Dick Weisinger, Formtek
May 13, 2014
http://formtek.com/blog/big-data-how-to-write-once-and-deploy-across-big-data-fabrics

Cascading is a Java-based framework for big-data/data-centric application development created and supported by Concurrent. The framework abstracts and hides complex implementation details involved in the writing of big data applications. Cascading is used by companies like eBay, Linkedin, the Climate Corp and Twitter. The framework has seen broad adoption across many different industry segments that include Finance, Telecom, Marketing, Entertainment, and Enterprise IT. We covered the 2.5 release of the framework last November.
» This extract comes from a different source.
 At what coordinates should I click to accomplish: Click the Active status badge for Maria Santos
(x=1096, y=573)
Concurrent announced the release of the Cascading 3.0 framework today. This newest release expands the support for the underlying data engines which can be plugged into the framework. Cascading 3.0 will immediately support out of the box the local in-memory fabric, which has been in Cascading since the beginning. Apache MapReduce, which has been the default and the foundation on which Hadoop is been built, will be available too. Beyond that, the 3.0 release now also supports Apache Tez, and in the very near future support will be added for Apache Spark, followed by support for Apache Storm.

Gary Nakamura, Concurrent CEO, said that “what we’ve done in Cascading 3.0 is that we’ve allowed for data applications to execute on different fabrics. So essentially we’ve made Hadoop and MapReduce, and Spark and Tez an implementation detail of the framework. The enterprise can now develop these applications unencumbered without having to think about latency or scale, and then simply pick the modality on which they want to deploy their application.”
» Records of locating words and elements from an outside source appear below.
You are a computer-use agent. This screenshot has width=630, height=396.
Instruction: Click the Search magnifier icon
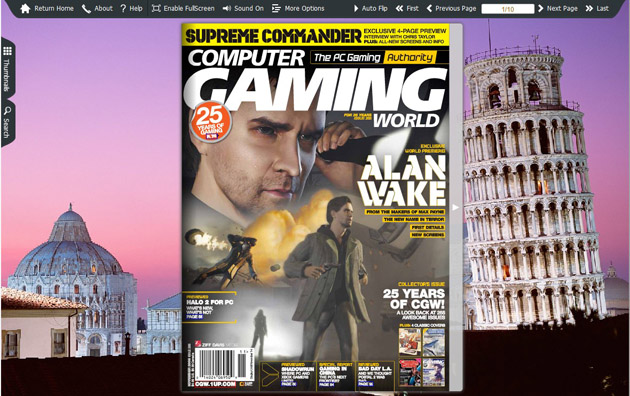point(7,111)
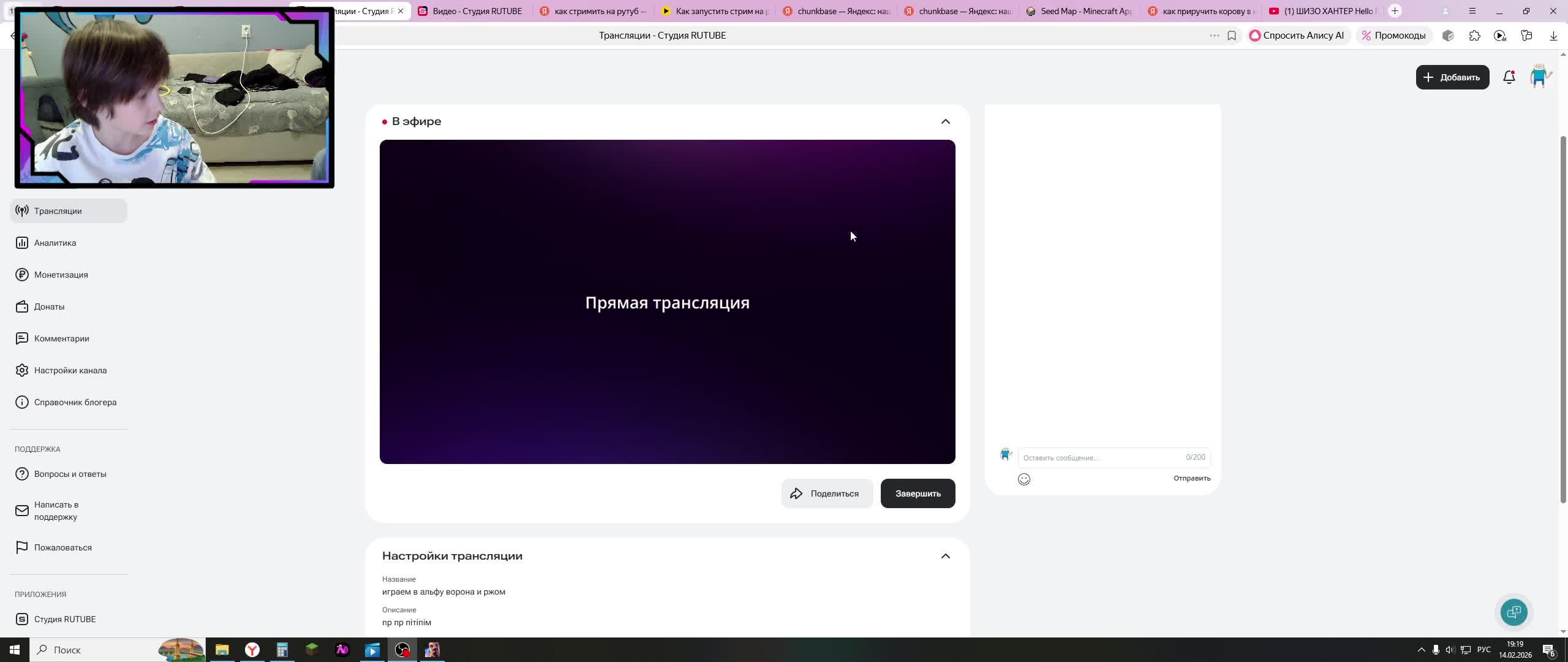The image size is (1568, 662).
Task: Open the support chat floating icon
Action: click(x=1513, y=612)
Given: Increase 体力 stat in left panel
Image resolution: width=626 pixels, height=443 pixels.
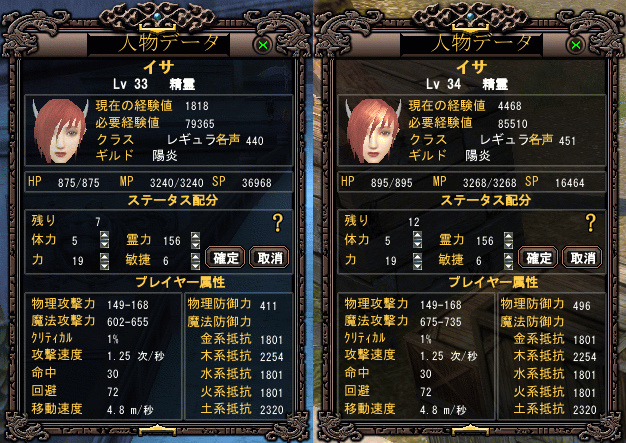Looking at the screenshot, I should coord(105,235).
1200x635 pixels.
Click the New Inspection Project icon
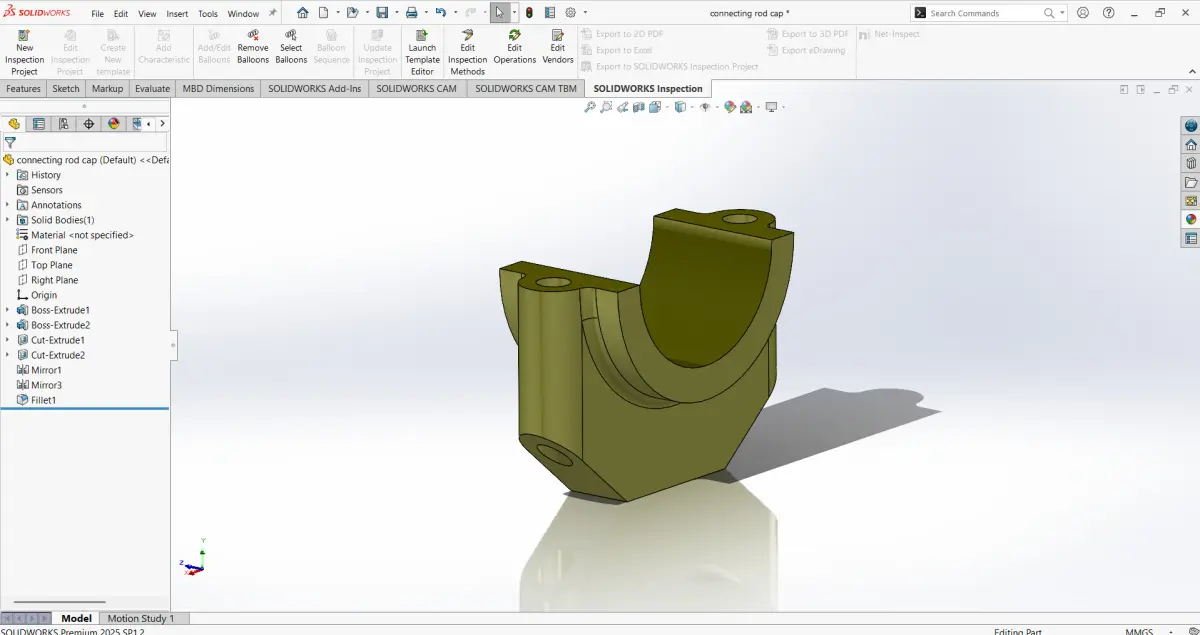coord(24,52)
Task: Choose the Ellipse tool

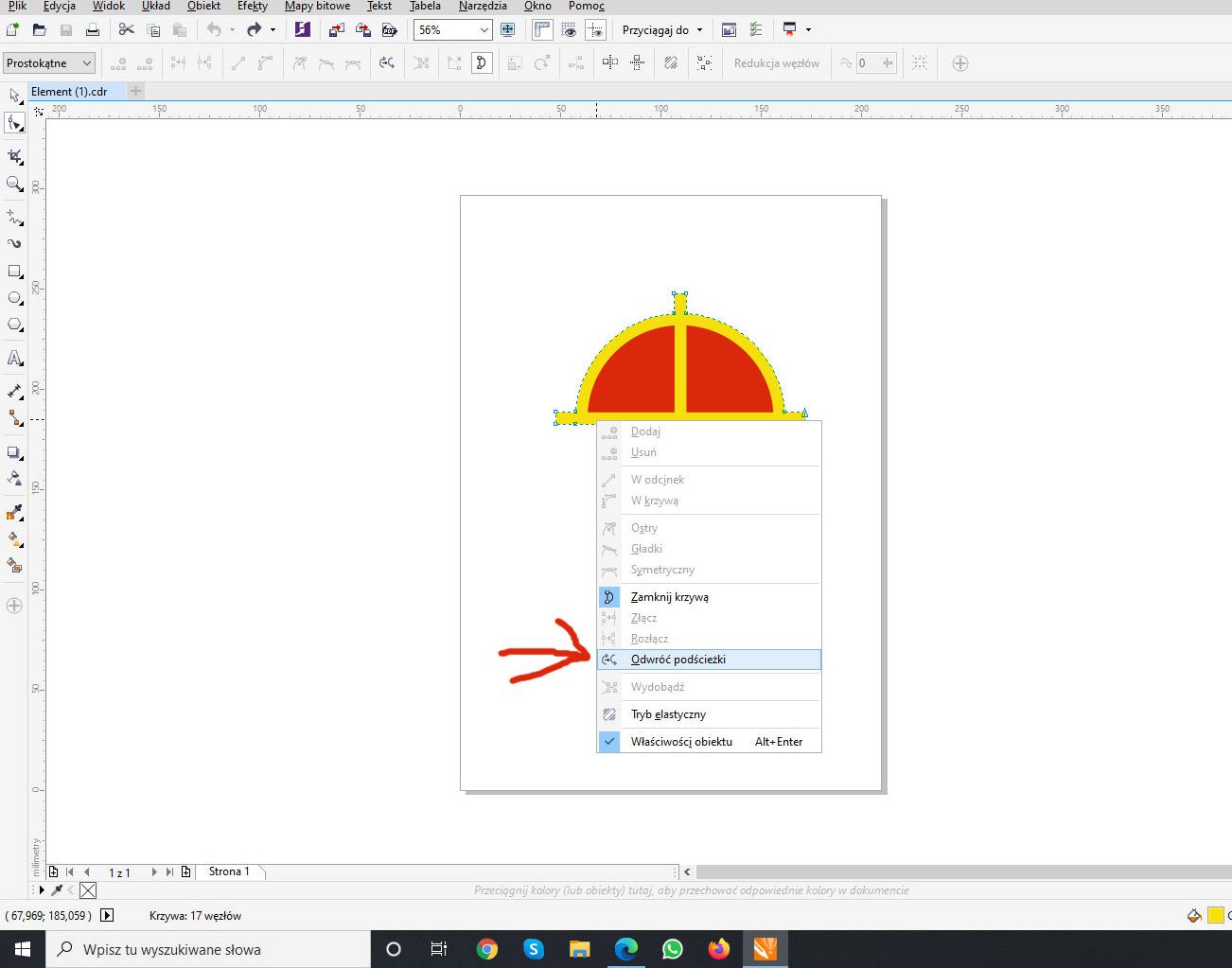Action: pos(14,298)
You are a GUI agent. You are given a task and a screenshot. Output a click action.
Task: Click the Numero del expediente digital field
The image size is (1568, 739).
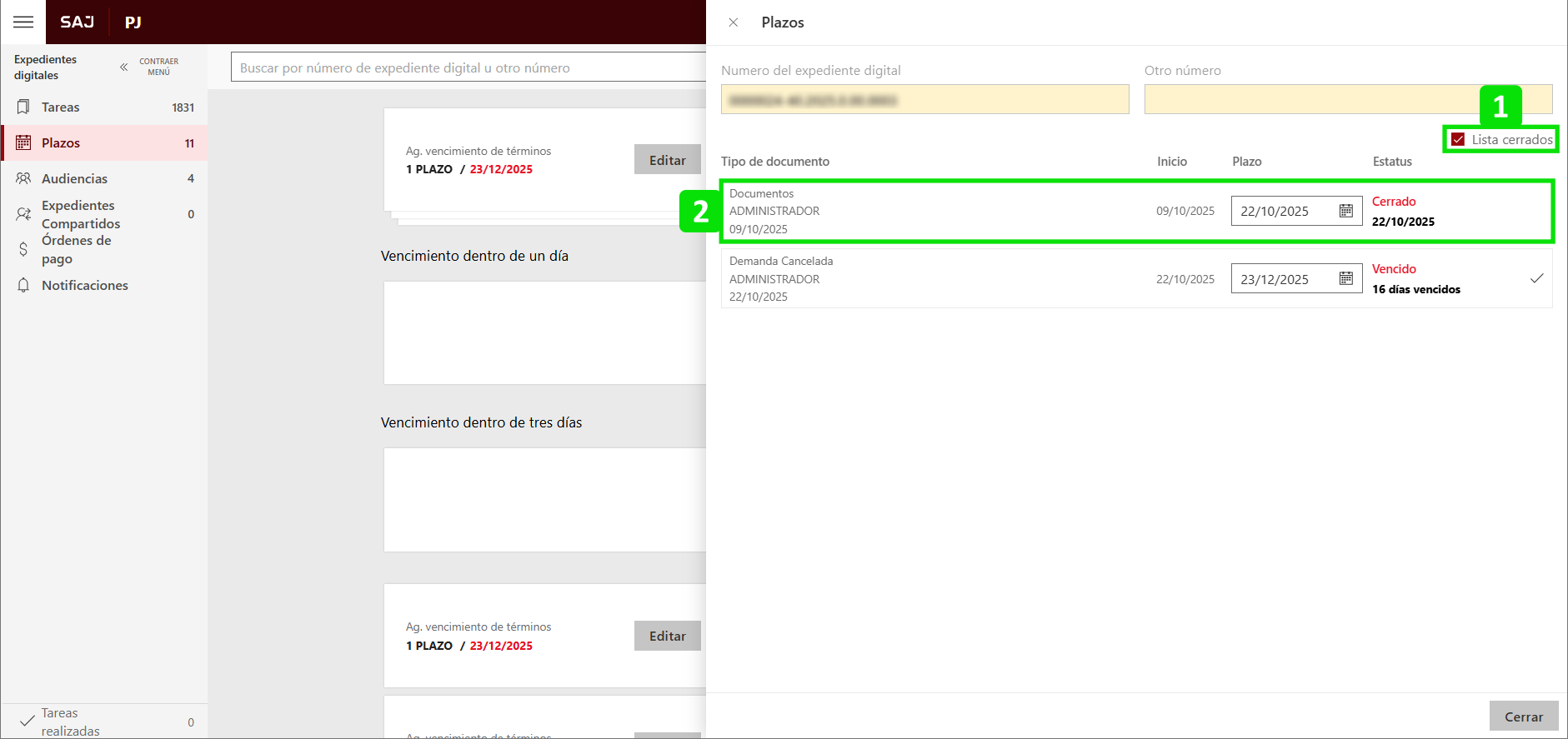click(x=924, y=99)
Cascading has become a top choice for building data-centric applications. Since mid-2012, the Cascading framework has seen 10 percent month-over-month growth. The number of software downloads has gone from roughly 20,000 per month to more than 150,000 downloads per month, and as a result, there are now more than 7000 deployments of the Cascading framework.
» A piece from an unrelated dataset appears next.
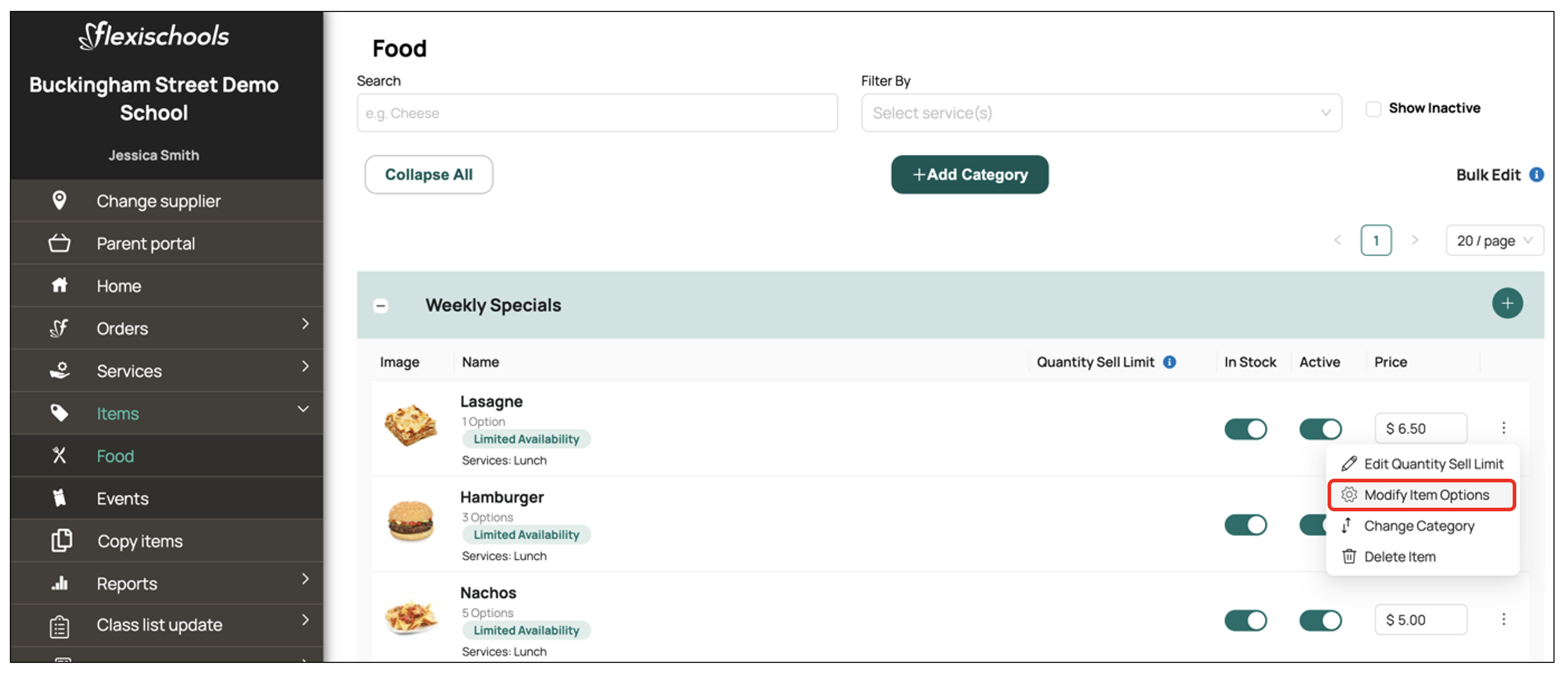Open the three-dot menu for Nachos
By using Cascading some of the risk of data-centric application development can be taken out of the equation. Cascading provides a stable API and framework on which to build data applications and, once it’s in place, then it’s possible to swap in or out whichever underlying data engine or fabric that you want to deploy on.

Nakamura commented that “for anyone developing on Cascading today, it will become very easy them to migrate their data-centric applications to new computation fabrics when the enterprise is ready to upgrade their Hadoop distribution. They could standardize on one API to solve a variety of business problems. ISVs can now leverage Cascading as the interface between their value-added solution and Hadoop or Spark or Storm without having to write directly to each of the different fabrics for the different modalities that they want to offer to their end customers. This translates to other data apps that are built on top of Cascading and they will benefit from this portability.”

What types of organizations are benefiting from using Big Data? Nakamura thinks that businesses which can see the value in Big Data and then deeply architect the use of it in their enterprise applications will benefit the most. ”End users that are just stopping at ad-hoc have a hard time having conversations with their bosses about budgets going forward. The ones that are building and operationalizing data inside of Hadoop and are standing up enterprise applications and consistently delivering data products to their end users” are seeing the rewards that can be derived with Big Data. ”It’s not necessarily a conversation about how much money we are making off of this data product or how much money are we saving because of it. It’s more transformative.”